▶ [EXERCISE]: For the material below, return exactly the lines starting at the line containing "Screen dimensions: 1524x784" and ending at the line containing "Select the No radio button", both ends included, and no others.

***** PROVIDED RECORDS *****

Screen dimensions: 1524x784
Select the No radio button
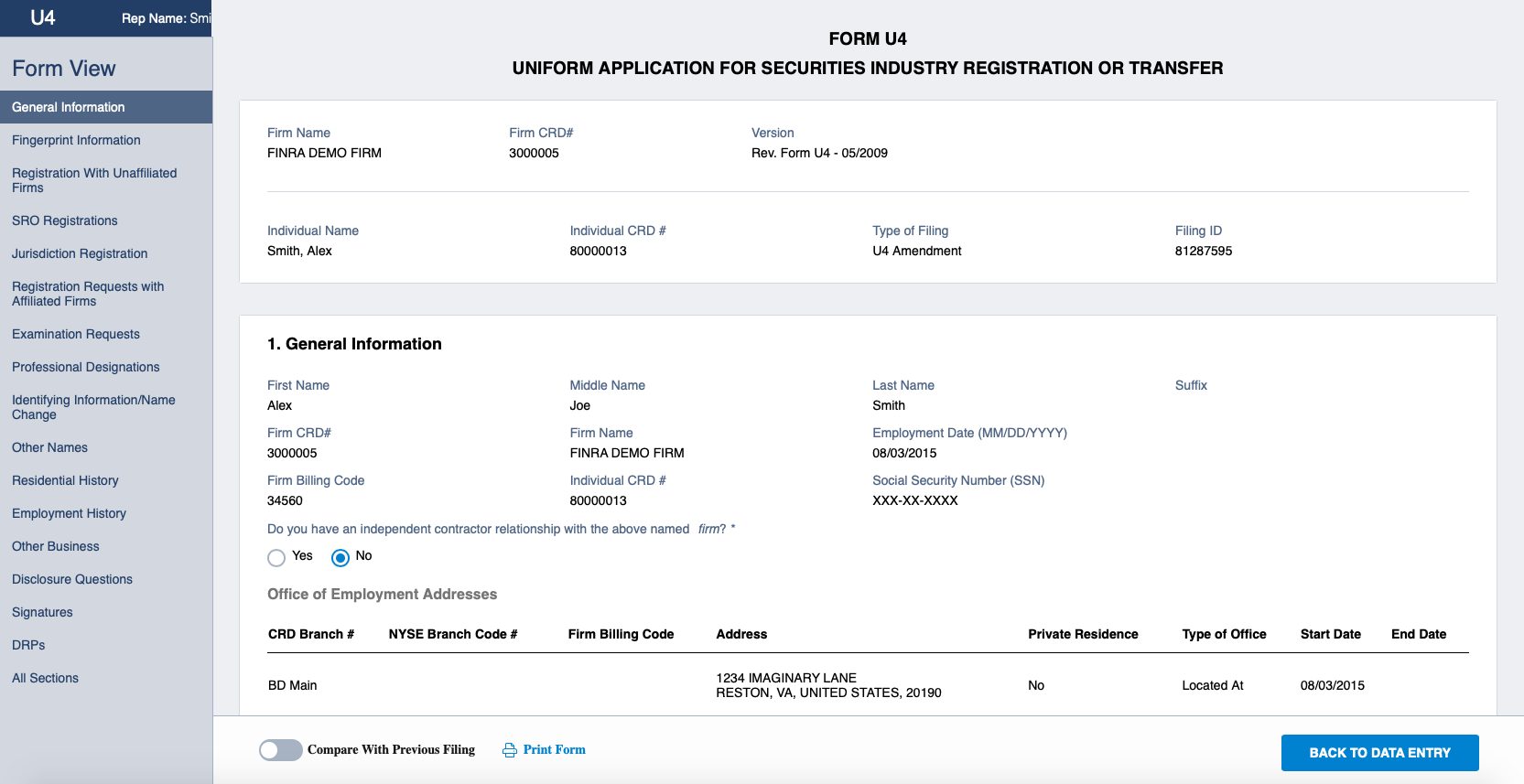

*****
***** PROVIDED RECORDS *****

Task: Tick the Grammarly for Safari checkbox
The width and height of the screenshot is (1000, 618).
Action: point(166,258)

*****

▶ [COMPLETED TASK]:
Screen dimensions: 1524x784
Select the No radio button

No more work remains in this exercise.